[WHAT IS NEEDED]
The answer must be an exact transcription of all the records below.

[SUPPLIED MATERIAL]
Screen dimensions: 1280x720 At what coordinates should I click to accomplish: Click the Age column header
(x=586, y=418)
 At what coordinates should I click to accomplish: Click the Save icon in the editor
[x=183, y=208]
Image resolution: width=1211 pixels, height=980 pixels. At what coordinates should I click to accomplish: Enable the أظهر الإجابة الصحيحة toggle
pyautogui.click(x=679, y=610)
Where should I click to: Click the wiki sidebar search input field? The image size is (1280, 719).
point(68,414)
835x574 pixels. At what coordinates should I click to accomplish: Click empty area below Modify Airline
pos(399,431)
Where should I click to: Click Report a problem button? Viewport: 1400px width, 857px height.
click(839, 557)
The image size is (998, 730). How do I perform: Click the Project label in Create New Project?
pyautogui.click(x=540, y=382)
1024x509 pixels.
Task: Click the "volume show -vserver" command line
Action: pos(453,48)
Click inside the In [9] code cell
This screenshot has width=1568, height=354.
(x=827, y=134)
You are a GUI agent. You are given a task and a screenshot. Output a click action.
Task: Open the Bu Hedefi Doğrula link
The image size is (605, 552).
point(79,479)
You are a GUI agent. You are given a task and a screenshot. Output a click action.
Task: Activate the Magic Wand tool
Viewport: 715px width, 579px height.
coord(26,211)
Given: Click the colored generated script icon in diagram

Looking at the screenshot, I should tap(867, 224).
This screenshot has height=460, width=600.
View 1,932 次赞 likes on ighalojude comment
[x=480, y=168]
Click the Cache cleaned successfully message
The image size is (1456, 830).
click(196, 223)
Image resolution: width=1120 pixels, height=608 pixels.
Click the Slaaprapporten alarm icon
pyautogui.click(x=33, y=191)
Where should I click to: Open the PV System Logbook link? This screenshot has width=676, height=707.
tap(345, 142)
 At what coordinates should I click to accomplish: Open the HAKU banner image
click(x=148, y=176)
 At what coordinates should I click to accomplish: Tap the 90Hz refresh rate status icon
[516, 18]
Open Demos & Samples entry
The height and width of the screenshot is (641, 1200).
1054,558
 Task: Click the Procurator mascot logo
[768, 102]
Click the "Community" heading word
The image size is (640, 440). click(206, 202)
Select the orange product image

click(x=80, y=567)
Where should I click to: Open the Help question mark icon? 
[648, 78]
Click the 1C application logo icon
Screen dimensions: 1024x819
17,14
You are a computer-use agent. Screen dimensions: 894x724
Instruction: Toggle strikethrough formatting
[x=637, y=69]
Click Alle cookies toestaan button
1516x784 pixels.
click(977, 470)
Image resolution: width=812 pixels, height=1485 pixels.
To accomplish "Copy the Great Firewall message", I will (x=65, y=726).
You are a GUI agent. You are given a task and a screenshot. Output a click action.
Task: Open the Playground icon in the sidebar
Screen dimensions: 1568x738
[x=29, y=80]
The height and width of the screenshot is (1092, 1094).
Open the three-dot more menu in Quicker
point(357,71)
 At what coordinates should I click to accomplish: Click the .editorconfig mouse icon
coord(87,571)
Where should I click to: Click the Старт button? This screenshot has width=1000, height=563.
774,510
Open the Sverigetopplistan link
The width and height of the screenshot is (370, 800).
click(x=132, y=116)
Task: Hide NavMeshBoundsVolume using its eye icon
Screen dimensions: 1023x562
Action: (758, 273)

[ANSWER SPACE]
Screen dimensions: 1280x720 At what coordinates should I click to accomplish: Click the Age column header
(x=586, y=418)
 At what coordinates should I click to accomplish: Click the Save icon in the editor
[x=183, y=208]
Image resolution: width=1211 pixels, height=980 pixels. At what coordinates should I click to accomplish: Enable the أظهر الإجابة الصحيحة toggle
pyautogui.click(x=679, y=610)
Where should I click to: Click the wiki sidebar search input field? The image size is (1280, 719).
point(68,414)
835x574 pixels. At what coordinates should I click to accomplish: Click empty area below Modify Airline
pos(399,431)
Where should I click to: Click Report a problem button? Viewport: 1400px width, 857px height.
click(839, 557)
The image size is (998, 730). How do I perform: Click the Project label in Create New Project?
pyautogui.click(x=540, y=382)
1024x509 pixels.
Task: Click the "volume show -vserver" command line
Action: pos(453,48)
Click inside the In [9] code cell
This screenshot has width=1568, height=354.
(x=827, y=134)
You are a GUI agent. You are given a task and a screenshot. Output a click action.
Task: Open the Bu Hedefi Doğrula link
The image size is (605, 552).
point(79,479)
You are a GUI agent. You are given a task and a screenshot. Output a click action.
Task: Activate the Magic Wand tool
Viewport: 715px width, 579px height.
coord(26,211)
Given: Click the colored generated script icon in diagram

Looking at the screenshot, I should tap(867, 224).
This screenshot has height=460, width=600.
View 1,932 次赞 likes on ighalojude comment
[x=480, y=168]
Click the Cache cleaned successfully message
The image size is (1456, 830).
click(196, 223)
Image resolution: width=1120 pixels, height=608 pixels.
Click the Slaaprapporten alarm icon
pyautogui.click(x=33, y=191)
Where should I click to: Open the PV System Logbook link? This screenshot has width=676, height=707.
tap(345, 142)
 At what coordinates should I click to accomplish: Open the HAKU banner image
click(x=148, y=176)
 At what coordinates should I click to accomplish: Tap the 90Hz refresh rate status icon
[516, 18]
Open Demos & Samples entry
The height and width of the screenshot is (641, 1200).
1054,558
 Task: Click the Procurator mascot logo
[768, 102]
Click the "Community" heading word
The image size is (640, 440). click(206, 202)
Select the orange product image

click(x=80, y=567)
Where should I click to: Open the Help question mark icon? 
[648, 78]
Click the 1C application logo icon
Screen dimensions: 1024x819
17,14
You are a computer-use agent. Screen dimensions: 894x724
Instruction: Toggle strikethrough formatting
[x=637, y=69]
Click Alle cookies toestaan button
1516x784 pixels.
click(977, 470)
Image resolution: width=812 pixels, height=1485 pixels.
To accomplish "Copy the Great Firewall message", I will (x=65, y=726).
You are a GUI agent. You are given a task and a screenshot. Output a click action.
Task: Open the Playground icon in the sidebar
Screen dimensions: 1568x738
[x=29, y=80]
The height and width of the screenshot is (1092, 1094).
Open the three-dot more menu in Quicker
point(357,71)
 At what coordinates should I click to accomplish: Click the .editorconfig mouse icon
coord(87,571)
Where should I click to: Click the Старт button? This screenshot has width=1000, height=563.
774,510
Open the Sverigetopplistan link
The width and height of the screenshot is (370, 800).
click(x=132, y=116)
Task: Hide NavMeshBoundsVolume using its eye icon
Screen dimensions: 1023x562
Action: (758, 273)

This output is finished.